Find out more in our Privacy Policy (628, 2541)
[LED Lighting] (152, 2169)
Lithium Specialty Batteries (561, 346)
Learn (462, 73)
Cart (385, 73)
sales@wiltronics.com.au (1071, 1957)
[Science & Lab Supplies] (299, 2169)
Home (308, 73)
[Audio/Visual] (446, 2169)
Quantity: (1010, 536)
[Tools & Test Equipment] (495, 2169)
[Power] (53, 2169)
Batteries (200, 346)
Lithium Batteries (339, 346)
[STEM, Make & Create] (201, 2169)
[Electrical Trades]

→ About this exercise
Go line by line through the records above and copy each one containing "Batteries".

→ Answer to the exercise
Lithium Specialty Batteries (561, 346)
Batteries (200, 346)
Lithium Batteries (339, 346)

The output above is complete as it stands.